A new method for encapsulating nanomaterials within intermediary layer cross-linked (ILCL) polymeric micelles using a bifunctional photo-cross-linking agent was developed. For ILCL polymeric micelles, an amphiphilic triblock copolymer of poly(ethylene glycol)-b-poly(2-hydroxyethyl methacrylate)-b-poly(methyl methacrylate) (PEG-PHEMA-PMMA) was synthesized via consecutive atom transfer radical polymerization (ATRP), Di(4-hydroxyl benzophenone) dodecanedioate (BPD) was used as a bifunctional photo-cross-linking agent.
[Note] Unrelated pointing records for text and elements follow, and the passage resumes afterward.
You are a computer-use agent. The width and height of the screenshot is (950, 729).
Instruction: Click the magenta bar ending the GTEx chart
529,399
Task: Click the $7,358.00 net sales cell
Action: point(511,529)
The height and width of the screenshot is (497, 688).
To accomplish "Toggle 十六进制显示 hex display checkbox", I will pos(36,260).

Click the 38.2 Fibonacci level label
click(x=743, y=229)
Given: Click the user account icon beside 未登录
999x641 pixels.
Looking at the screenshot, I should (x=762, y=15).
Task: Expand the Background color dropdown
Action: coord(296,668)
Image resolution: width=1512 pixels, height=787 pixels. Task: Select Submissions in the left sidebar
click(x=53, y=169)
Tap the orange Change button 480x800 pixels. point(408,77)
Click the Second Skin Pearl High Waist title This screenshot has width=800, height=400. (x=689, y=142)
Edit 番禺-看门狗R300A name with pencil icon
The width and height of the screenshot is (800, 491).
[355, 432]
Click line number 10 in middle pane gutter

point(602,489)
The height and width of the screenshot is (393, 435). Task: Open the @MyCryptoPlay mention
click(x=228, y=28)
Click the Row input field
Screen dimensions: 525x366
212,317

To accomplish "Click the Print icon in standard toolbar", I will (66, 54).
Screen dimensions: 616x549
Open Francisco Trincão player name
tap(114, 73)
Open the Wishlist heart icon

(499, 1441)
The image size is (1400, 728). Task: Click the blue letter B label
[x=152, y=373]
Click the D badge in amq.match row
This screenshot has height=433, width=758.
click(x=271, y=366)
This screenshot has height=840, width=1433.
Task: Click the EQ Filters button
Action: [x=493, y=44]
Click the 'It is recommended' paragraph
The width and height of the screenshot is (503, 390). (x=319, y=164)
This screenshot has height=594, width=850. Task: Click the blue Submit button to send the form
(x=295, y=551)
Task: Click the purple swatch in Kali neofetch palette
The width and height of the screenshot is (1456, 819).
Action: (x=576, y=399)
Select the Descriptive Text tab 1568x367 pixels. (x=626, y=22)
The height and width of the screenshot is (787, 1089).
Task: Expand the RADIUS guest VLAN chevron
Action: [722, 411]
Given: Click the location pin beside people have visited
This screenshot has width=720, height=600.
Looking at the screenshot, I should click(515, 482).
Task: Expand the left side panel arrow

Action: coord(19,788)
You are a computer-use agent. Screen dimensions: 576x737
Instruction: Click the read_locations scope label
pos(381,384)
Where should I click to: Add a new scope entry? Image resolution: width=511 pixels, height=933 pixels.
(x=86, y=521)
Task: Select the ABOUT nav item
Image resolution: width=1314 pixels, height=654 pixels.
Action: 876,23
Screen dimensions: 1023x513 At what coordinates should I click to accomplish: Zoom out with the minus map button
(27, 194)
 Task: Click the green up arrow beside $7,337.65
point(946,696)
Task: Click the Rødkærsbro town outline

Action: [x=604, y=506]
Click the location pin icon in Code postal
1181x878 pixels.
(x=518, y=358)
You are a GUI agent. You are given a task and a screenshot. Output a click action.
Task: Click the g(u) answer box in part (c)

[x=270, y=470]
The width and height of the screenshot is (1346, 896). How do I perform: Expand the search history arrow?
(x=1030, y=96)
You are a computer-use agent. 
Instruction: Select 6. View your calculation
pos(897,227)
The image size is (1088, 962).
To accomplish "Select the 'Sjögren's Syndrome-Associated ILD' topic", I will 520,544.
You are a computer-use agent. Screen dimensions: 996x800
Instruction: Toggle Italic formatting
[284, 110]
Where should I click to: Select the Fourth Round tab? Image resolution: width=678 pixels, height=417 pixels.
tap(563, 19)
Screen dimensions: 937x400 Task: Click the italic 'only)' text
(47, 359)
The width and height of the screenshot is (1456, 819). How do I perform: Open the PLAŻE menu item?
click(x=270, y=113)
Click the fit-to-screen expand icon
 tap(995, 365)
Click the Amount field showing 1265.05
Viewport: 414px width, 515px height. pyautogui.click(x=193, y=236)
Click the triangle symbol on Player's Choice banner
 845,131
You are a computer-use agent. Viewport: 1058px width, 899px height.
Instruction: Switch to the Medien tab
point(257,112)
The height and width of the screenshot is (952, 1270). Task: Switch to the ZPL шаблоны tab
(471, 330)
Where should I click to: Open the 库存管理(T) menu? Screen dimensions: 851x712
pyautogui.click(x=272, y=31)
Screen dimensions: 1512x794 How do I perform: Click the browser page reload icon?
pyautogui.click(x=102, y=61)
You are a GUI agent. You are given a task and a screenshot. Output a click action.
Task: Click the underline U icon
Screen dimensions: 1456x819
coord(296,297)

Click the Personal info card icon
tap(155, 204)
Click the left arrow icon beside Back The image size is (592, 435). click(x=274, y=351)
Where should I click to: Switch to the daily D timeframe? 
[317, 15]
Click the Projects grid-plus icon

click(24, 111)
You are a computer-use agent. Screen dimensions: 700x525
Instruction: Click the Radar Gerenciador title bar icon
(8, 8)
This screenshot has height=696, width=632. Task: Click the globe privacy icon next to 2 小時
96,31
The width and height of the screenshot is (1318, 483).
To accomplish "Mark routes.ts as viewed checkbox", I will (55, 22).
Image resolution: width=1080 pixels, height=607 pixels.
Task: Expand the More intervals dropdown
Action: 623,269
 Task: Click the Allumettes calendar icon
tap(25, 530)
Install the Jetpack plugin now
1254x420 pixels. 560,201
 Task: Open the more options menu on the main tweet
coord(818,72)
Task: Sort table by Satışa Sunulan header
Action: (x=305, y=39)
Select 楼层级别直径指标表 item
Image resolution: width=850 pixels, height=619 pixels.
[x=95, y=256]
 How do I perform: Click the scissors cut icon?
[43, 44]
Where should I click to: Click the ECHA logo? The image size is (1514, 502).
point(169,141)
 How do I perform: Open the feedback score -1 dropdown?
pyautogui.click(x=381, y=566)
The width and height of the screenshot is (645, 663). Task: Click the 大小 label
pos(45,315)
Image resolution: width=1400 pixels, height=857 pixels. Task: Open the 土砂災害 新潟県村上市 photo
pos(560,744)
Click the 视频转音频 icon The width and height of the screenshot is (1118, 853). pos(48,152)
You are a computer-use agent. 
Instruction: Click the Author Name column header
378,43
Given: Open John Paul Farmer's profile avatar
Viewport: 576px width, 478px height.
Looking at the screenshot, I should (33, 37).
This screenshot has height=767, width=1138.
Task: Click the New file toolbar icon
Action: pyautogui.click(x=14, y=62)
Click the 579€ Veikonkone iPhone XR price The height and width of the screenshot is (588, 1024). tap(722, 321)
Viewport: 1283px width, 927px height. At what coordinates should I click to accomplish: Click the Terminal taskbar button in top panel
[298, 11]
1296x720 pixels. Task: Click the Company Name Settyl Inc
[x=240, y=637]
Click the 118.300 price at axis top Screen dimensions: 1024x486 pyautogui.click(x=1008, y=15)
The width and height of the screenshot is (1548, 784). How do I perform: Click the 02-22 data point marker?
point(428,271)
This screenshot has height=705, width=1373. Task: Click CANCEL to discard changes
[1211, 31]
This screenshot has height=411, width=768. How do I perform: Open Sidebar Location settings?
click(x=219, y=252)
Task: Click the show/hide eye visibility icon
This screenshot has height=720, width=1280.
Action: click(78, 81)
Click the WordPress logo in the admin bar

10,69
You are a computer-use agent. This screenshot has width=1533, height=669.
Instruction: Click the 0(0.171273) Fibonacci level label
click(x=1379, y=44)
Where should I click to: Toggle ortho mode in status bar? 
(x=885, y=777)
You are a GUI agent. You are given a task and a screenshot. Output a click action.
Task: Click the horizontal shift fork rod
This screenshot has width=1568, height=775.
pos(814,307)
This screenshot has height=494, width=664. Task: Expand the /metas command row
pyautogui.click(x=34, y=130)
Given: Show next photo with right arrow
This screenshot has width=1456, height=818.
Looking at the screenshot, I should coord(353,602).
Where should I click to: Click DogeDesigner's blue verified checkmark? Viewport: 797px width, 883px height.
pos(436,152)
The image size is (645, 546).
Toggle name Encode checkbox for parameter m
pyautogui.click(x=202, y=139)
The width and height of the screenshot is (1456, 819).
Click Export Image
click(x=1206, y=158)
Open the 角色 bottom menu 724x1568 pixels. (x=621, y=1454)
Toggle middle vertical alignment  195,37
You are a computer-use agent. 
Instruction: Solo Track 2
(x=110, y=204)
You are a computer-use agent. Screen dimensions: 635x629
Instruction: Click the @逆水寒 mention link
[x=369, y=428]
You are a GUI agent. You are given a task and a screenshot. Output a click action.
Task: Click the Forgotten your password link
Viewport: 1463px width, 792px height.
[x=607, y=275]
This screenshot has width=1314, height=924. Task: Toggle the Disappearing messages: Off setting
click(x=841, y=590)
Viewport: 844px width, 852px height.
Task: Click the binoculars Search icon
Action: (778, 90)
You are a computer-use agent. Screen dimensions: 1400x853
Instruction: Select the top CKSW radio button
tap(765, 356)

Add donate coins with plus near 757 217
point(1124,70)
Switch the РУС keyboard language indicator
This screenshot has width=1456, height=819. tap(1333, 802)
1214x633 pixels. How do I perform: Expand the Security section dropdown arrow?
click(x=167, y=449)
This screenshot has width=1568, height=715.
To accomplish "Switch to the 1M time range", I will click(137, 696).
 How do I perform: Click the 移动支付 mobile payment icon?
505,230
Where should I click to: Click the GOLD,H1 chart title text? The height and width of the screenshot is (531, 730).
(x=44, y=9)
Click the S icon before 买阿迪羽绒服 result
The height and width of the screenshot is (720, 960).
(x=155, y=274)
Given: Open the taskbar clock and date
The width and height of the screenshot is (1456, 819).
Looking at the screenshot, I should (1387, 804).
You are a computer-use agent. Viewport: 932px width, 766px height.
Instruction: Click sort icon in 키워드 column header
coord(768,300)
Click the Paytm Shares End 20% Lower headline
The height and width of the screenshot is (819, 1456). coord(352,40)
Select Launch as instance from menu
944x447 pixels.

The PMMA-tethered Au nanoparticles and BPD, or pyrene and BPD were encapsulated in the PEG-PHEMA-PMMA micelles, and their intermediary layers were photo-cross-linked by UV irradiation for 1 h. The HEMA units donated labile hydrogens to the excited-state benzophenone groups in BPD, and they were subsequently cross-linked by BPD through radical-radical combination. The spherical structures of the PEG-PHEMA-PMMA micelles containing the Au nanoparticles or pyrene were unaffected by the photo-cross-linking process.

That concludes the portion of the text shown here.